Saving regularly will allow you to build up your emergency fund relatively quickly and keep it afloat despite any expenses that may arise.


Savings products: savings solutions for investing your money

Guaranteed capital investments: regulated savings books, bank books to save money

When it comes to precautionary savings, two essential criteria come into play: security and availability. It is therefore in your best interest to keep these funds on guaranteed capital investments which allow you to recover your bet at any time. We will, of course, think of regulated booklets. But beware, the anemic yield of these supports does not necessarily make them the best envelope for preserving one’s assets. We could also consider the use of super bank books showing higher rates, especially during the first boosted months.

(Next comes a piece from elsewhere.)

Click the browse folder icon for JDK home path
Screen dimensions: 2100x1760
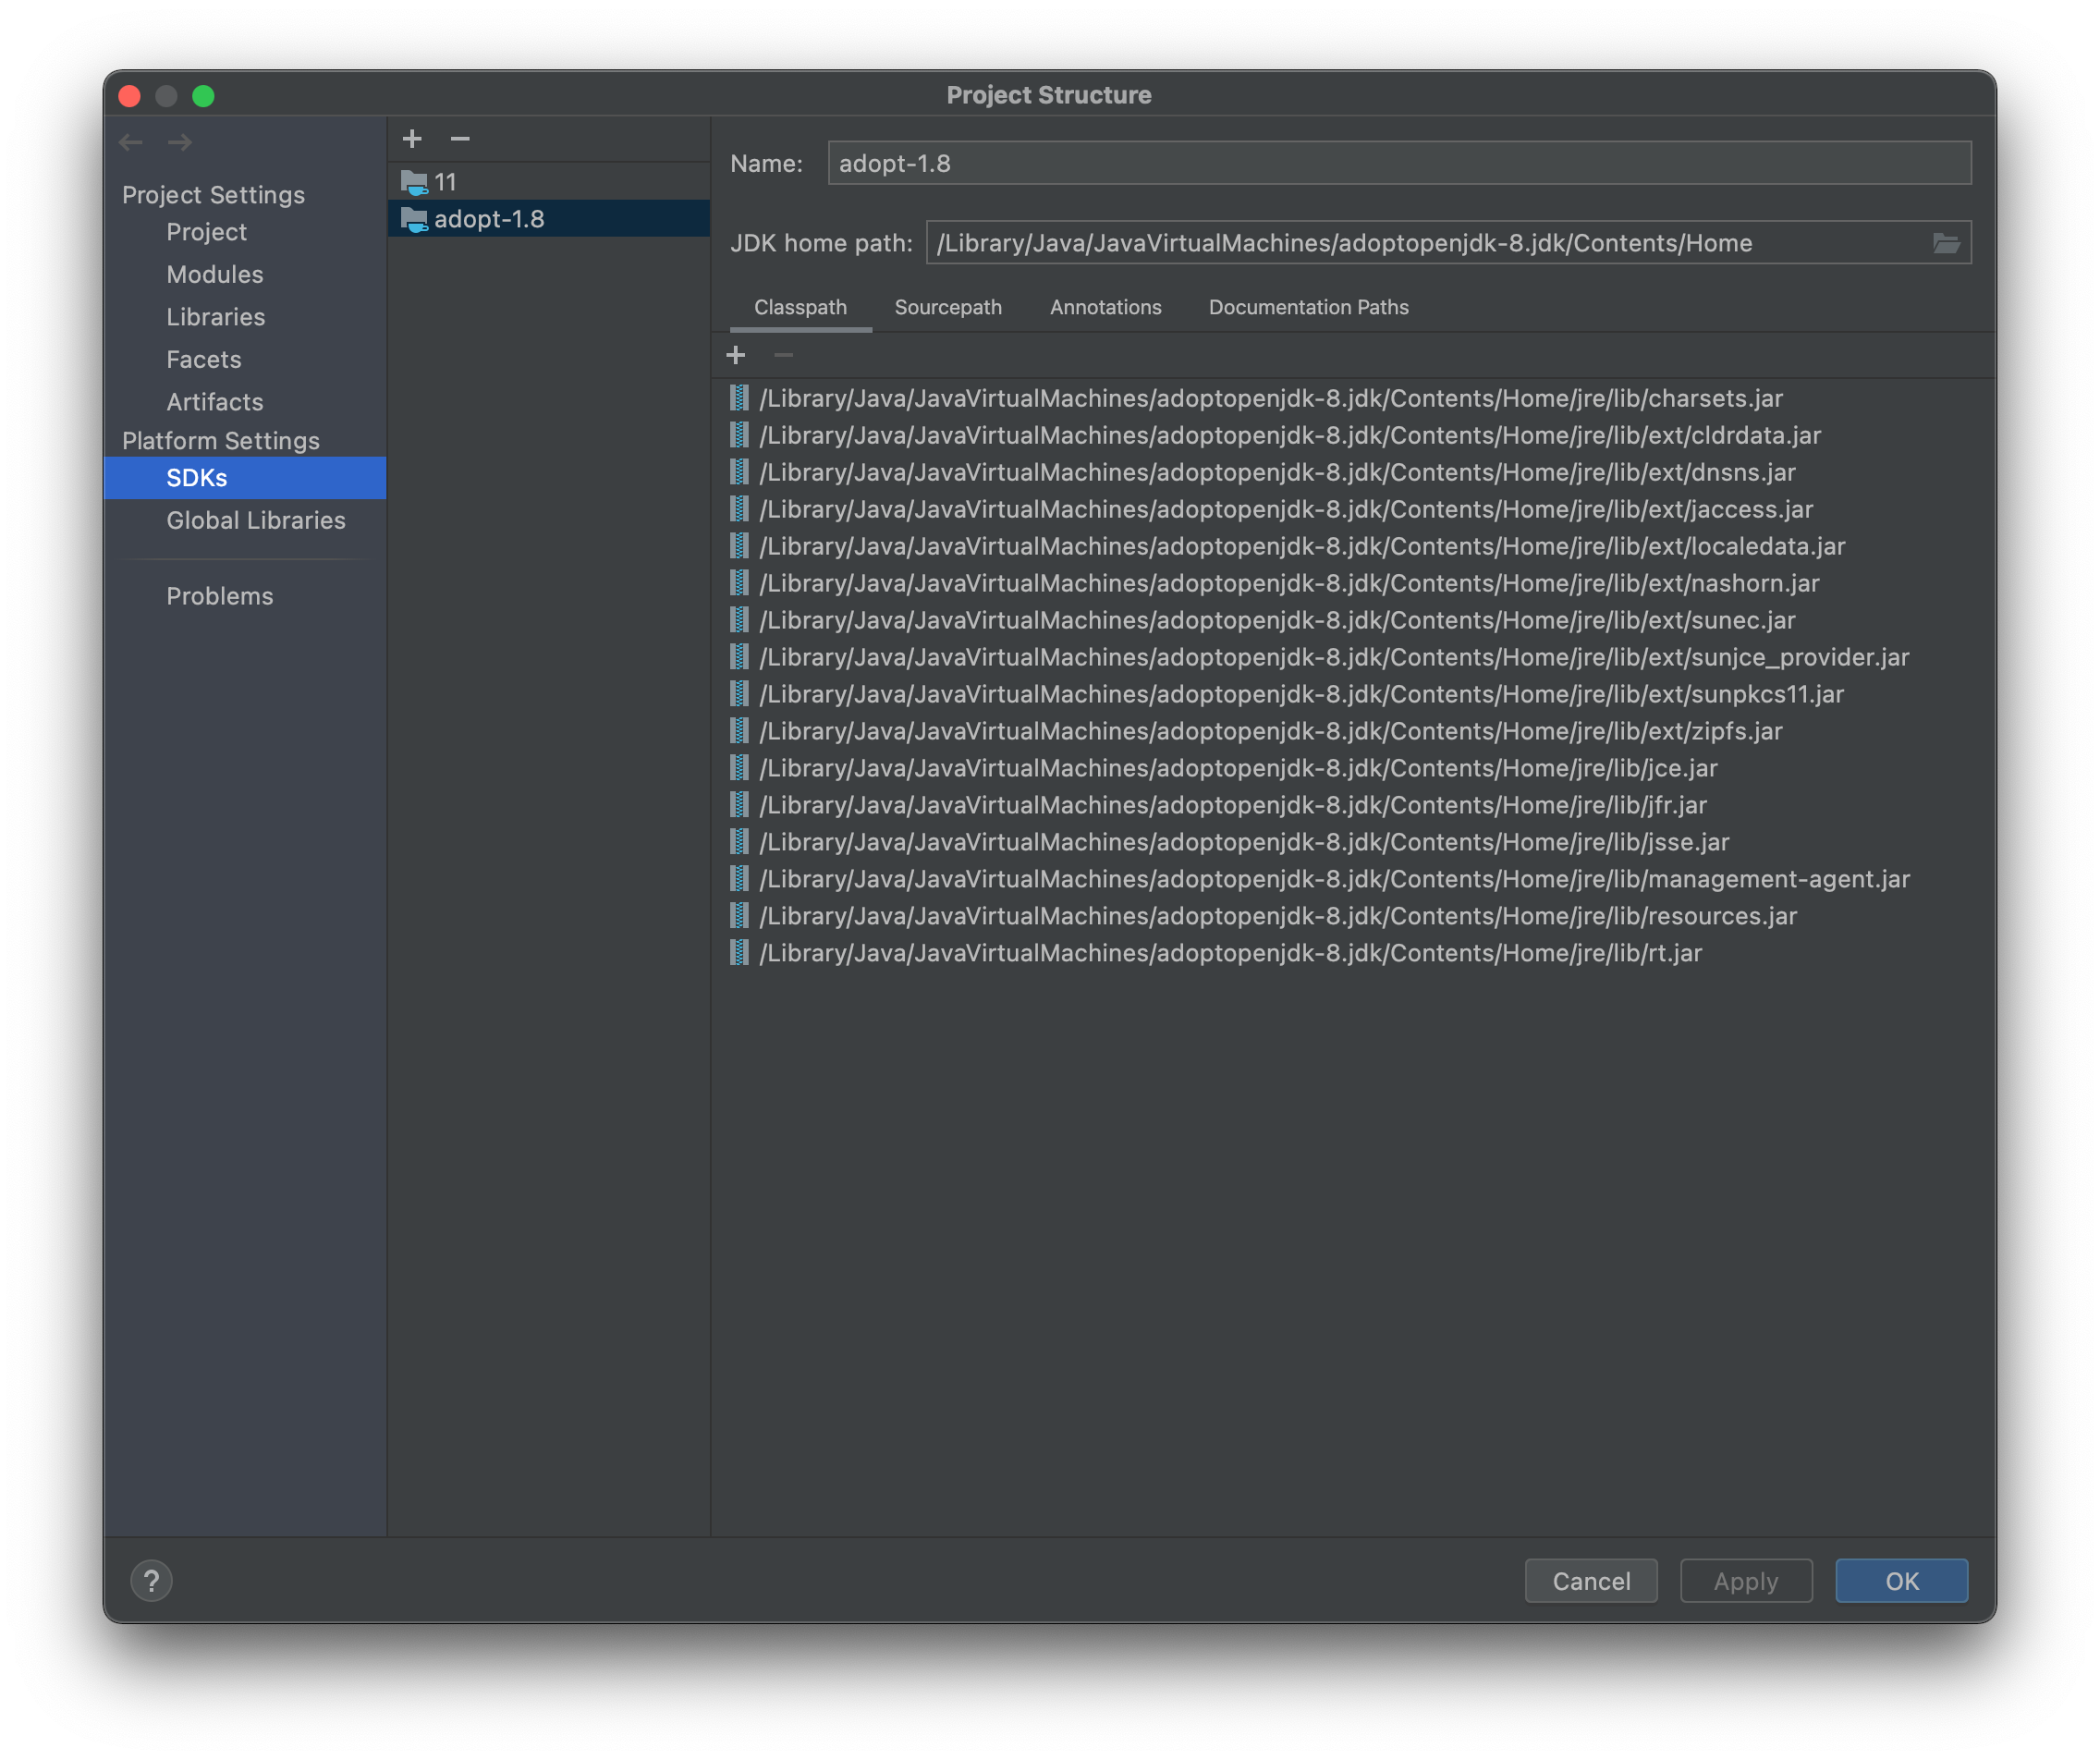[1945, 243]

Euro life insurance funds to build up savings in the event of a hardship

You can also choose to place your precautionary savings in the euro life insurance fund, provided that it offers a sufficiently attractive return and that the life insurance in question is free of payment and redemption fees. The term account can also present an attractive alternative. But be aware that if you recover your funds before the maturity date defined when subscribing to the term account, you will suffer a discount on the yield. Please note, the euro fund and the term account are not as liquid as the bank books, keep in mind that it generally takes several weeks to recover your funds on this type of investment.